Hi Hannes,
On 2019-02-14, 11:50, "Hannes Tschofenig" <[email protected]> wrote:
Hi Göran,
I will obviously not be able to convince you to change your research
strategy. So, I will not even try.
This is not just a research topic, but if this means that you respect that
different companies may have different strategies and want to be able to choose
between solutions with different properties, then I'm grateful for that. Also,
thanks for the pointers comparing ARM processors.
Göran
Anyway, thanks for the performance measurements your co-workers created in
the Excel sheets. I will take a closer look at them.

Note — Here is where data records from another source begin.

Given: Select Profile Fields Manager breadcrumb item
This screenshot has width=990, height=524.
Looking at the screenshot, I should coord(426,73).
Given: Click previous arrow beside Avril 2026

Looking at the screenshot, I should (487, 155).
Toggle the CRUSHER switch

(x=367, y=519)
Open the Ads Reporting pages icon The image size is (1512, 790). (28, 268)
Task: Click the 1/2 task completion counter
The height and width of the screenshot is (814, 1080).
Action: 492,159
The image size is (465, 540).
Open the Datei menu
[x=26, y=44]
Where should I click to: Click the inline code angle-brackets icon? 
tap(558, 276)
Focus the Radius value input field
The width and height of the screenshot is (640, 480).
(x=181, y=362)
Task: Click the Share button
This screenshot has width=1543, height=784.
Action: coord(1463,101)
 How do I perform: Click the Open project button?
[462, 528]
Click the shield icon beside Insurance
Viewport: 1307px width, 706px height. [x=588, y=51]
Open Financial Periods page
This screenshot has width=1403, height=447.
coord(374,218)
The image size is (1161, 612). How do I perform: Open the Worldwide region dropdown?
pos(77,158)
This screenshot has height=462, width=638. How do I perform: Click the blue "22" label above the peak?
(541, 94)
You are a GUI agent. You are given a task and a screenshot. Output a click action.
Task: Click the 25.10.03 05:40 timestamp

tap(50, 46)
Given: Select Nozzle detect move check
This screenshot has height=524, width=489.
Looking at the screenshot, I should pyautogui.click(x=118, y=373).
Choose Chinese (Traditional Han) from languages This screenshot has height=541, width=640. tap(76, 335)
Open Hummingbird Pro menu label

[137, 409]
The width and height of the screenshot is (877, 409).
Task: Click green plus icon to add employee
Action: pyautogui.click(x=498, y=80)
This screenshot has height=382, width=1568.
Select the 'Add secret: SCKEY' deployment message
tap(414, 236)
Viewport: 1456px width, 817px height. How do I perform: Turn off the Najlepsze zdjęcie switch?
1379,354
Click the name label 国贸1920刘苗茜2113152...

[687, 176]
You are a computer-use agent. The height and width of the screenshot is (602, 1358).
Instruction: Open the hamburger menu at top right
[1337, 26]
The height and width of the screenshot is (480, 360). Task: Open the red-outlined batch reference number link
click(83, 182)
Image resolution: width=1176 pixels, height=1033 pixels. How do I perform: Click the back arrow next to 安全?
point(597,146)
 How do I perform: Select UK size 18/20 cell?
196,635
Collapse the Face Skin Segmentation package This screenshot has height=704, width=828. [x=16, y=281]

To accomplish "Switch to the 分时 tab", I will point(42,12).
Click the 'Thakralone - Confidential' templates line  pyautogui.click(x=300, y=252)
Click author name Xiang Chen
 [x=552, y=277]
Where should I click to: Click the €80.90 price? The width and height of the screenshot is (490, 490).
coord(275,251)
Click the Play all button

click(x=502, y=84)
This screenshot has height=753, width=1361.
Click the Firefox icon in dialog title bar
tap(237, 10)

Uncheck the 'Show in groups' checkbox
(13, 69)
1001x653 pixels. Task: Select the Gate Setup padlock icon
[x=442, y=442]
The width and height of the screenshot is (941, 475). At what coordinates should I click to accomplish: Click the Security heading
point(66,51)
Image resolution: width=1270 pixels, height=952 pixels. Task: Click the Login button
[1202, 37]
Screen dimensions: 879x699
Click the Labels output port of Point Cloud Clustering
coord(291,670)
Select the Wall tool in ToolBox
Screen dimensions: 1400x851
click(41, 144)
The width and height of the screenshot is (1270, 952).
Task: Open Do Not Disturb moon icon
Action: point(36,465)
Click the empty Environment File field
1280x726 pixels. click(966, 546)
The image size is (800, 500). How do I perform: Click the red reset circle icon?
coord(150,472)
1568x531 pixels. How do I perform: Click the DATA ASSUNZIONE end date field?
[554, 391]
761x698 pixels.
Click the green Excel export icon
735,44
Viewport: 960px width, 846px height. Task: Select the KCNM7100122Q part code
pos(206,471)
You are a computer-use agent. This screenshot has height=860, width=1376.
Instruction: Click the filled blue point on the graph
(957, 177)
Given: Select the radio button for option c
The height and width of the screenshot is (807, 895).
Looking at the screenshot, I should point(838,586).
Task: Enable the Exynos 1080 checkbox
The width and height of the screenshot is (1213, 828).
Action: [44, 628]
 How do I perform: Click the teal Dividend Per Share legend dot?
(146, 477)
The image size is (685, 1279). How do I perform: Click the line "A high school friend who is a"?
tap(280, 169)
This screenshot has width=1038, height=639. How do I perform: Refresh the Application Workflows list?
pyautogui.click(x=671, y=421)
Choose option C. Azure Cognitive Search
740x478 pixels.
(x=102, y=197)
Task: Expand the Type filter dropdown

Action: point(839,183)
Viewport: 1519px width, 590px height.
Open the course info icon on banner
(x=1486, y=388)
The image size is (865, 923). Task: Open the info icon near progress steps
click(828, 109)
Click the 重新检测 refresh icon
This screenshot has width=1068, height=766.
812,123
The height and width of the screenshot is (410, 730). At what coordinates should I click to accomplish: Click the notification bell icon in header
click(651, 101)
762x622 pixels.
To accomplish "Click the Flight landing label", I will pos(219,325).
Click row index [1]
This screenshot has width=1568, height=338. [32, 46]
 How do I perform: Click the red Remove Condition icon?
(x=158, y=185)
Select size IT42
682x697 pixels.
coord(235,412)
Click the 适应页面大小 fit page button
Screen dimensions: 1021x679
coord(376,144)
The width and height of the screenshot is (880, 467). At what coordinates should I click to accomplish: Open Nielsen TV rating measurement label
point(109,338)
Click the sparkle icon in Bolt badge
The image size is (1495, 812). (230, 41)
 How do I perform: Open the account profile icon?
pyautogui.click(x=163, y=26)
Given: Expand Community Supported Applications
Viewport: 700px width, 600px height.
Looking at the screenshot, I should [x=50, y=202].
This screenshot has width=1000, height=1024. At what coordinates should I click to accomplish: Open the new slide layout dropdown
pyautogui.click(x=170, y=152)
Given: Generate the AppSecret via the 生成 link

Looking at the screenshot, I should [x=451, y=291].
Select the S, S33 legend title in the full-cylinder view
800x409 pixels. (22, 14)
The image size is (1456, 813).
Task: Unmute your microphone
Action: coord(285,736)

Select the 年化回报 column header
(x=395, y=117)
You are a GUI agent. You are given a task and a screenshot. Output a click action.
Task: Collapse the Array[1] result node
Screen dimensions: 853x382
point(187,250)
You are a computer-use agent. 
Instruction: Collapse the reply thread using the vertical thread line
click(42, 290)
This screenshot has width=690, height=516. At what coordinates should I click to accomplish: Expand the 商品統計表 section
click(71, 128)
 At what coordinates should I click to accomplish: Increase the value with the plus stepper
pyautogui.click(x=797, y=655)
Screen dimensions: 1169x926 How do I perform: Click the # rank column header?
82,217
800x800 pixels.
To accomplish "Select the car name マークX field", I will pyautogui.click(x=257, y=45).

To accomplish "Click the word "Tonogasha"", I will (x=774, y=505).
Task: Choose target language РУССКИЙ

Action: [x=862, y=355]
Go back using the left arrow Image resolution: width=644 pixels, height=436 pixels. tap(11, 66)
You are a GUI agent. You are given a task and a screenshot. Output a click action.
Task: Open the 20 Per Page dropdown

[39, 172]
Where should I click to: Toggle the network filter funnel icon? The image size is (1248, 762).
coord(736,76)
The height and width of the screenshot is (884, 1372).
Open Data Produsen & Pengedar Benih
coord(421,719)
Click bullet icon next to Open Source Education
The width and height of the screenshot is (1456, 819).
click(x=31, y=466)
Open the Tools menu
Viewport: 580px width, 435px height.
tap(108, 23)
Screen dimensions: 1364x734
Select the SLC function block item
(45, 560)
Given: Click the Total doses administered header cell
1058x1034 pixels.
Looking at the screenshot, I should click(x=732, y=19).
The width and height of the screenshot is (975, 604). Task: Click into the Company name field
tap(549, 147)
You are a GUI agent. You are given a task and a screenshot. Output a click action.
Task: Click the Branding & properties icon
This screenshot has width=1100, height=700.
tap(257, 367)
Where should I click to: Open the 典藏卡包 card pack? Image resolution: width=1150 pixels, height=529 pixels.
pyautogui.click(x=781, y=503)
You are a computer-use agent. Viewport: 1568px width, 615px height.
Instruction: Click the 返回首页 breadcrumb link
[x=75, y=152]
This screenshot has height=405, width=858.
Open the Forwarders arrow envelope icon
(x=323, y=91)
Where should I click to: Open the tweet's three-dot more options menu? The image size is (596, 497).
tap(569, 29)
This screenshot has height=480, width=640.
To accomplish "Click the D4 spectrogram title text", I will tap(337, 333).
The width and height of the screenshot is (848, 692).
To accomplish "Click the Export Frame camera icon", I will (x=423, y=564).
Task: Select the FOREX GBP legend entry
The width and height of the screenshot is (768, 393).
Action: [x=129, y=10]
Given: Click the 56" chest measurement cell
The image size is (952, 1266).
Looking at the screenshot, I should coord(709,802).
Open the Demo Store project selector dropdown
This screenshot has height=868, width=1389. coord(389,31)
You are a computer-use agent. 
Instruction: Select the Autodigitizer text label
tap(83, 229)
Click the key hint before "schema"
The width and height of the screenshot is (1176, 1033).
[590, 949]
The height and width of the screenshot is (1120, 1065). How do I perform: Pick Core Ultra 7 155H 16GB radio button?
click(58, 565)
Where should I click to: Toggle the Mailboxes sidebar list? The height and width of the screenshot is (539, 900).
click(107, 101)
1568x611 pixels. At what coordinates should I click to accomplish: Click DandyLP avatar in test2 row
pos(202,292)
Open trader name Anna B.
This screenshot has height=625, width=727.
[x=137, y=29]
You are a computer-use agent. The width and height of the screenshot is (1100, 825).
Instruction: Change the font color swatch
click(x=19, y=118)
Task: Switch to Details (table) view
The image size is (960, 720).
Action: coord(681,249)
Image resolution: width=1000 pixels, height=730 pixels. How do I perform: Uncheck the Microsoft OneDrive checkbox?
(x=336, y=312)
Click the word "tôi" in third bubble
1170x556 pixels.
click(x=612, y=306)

One item worthwhile to respond is the choice of the MCU. You wrote:
[GS] Nice application of LwM2M. The showcased device didn't seem very
constrained though, ARM Cortex M4?
The Cortex M4 offers a larger instruction set, including DSP/SIMD
capabilities, compared to something like the M0+. You can see the differences
at https://en.wikipedia.org/wiki/ARM_Cortex-M
In this blog post, see
https://community.arm.com/processors/b/blog/posts/armv6-m-vs-armv7-m---unpacking-the-microcontrollers,
Chris Shore shows the difference in the instruction set graphically.
Using these extra instructions code can be executed faster. This faster
execution time is already ensured by compilers but if you additionally use
hand-crafted Assembly code then you will get an extra performance improvement.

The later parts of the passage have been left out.